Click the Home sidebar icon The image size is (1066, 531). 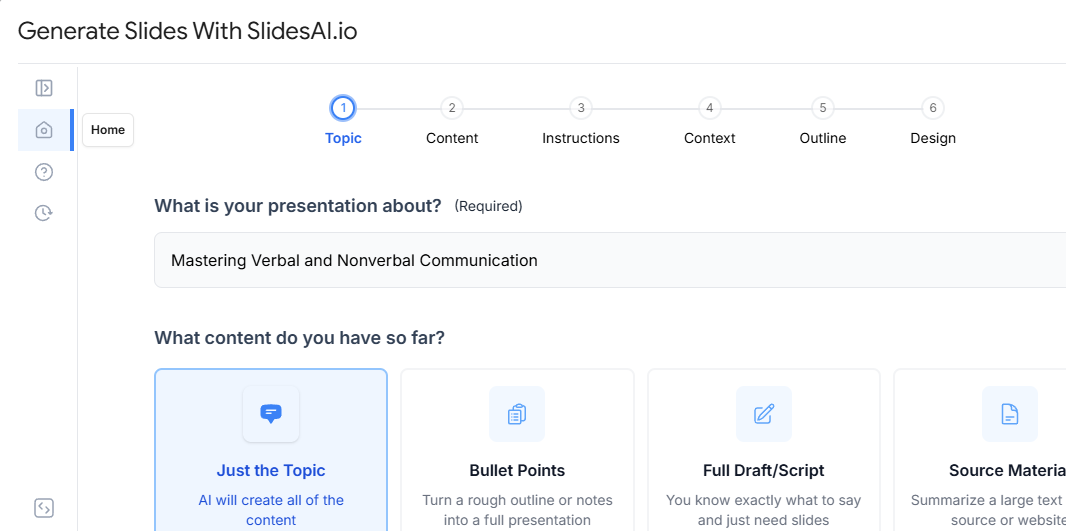[x=44, y=130]
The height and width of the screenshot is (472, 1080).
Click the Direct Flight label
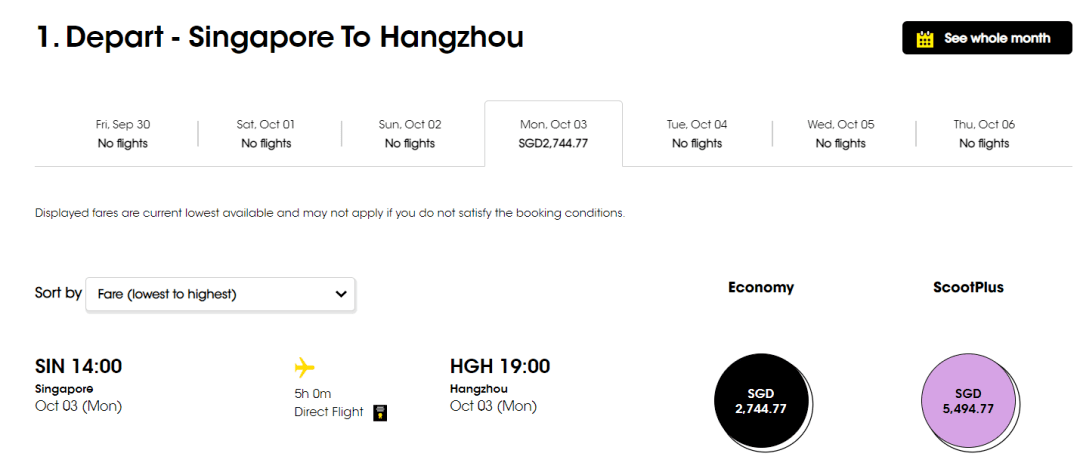click(x=329, y=412)
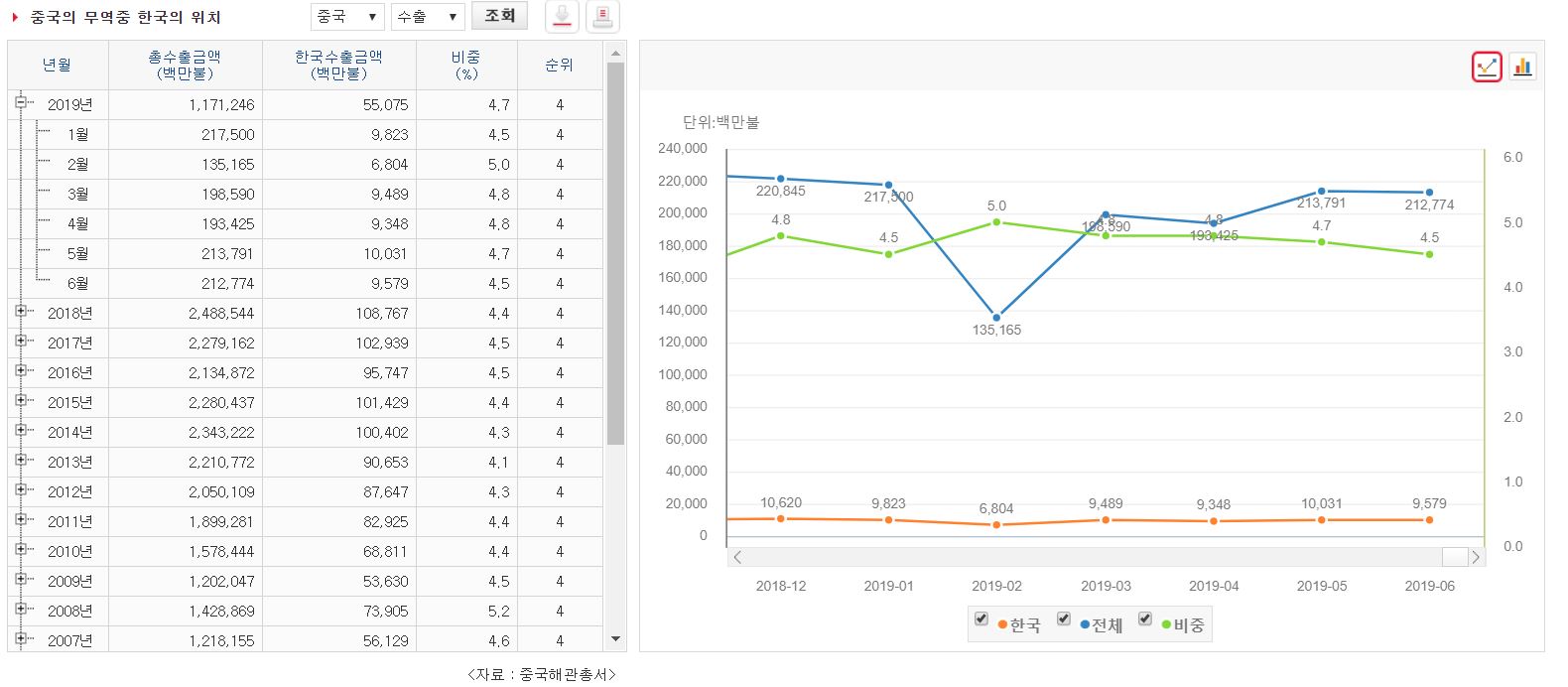Click the 총수출금액 column header
Viewport: 1568px width, 687px height.
coord(185,65)
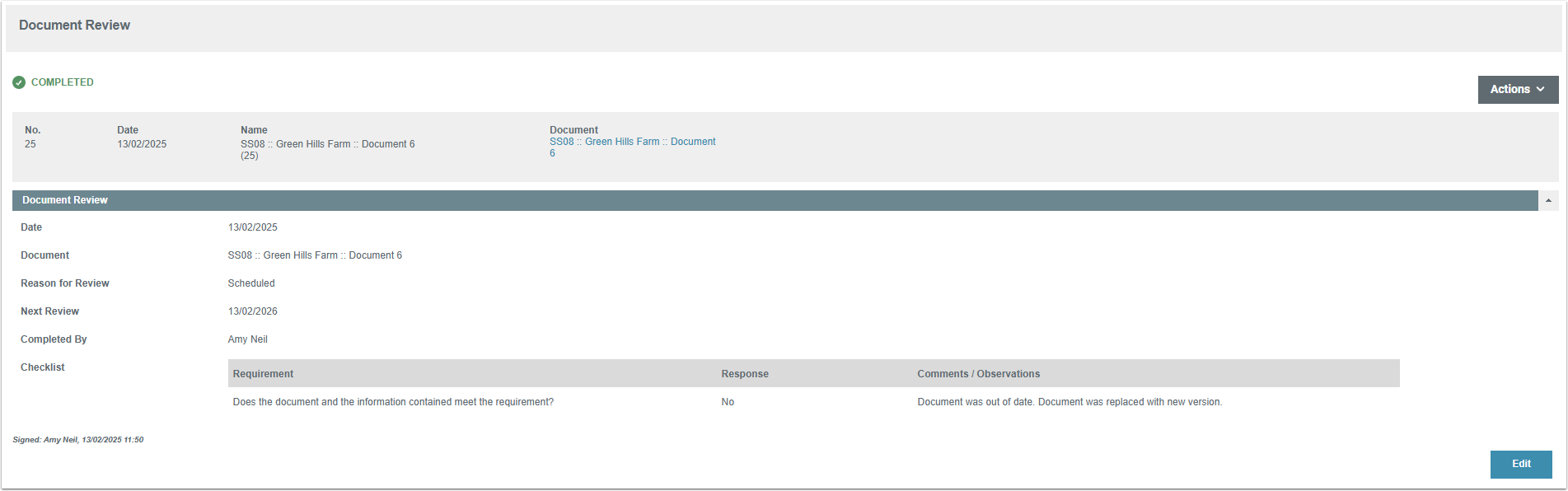Click the checklist requirement question text
This screenshot has width=1568, height=491.
(393, 402)
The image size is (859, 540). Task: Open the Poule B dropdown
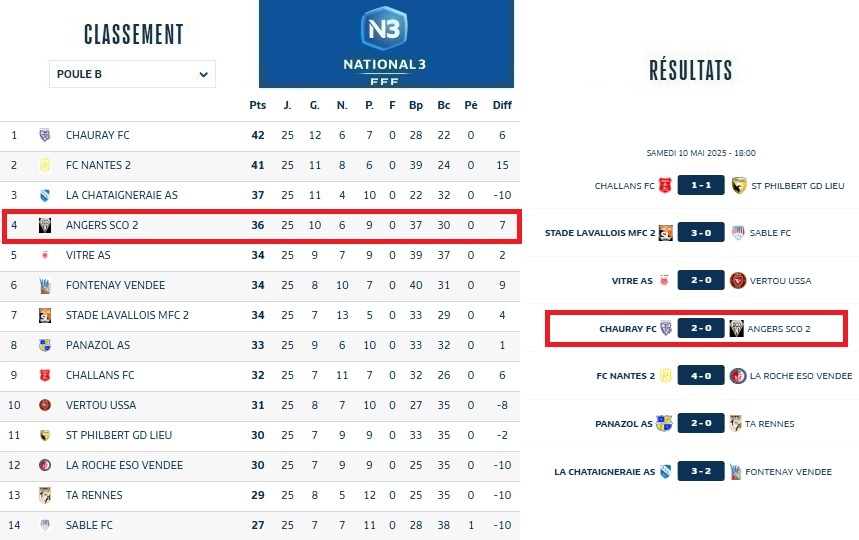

+===+

- **How to complete this task**
No pictures belong in the output. It should reproduce exactly the lines from the one containing "Click the Direct Flight label" through the end of the data, both ends included.

- **Completed exercise**
Click the Direct Flight label
click(x=329, y=412)
Click the 총수출금액 column header
Viewport: 1568px width, 687px height.
coord(185,65)
Click the checklist requirement question text
This screenshot has width=1568, height=491.
(393, 402)
The image size is (859, 540). Task: Open the Poule B dropdown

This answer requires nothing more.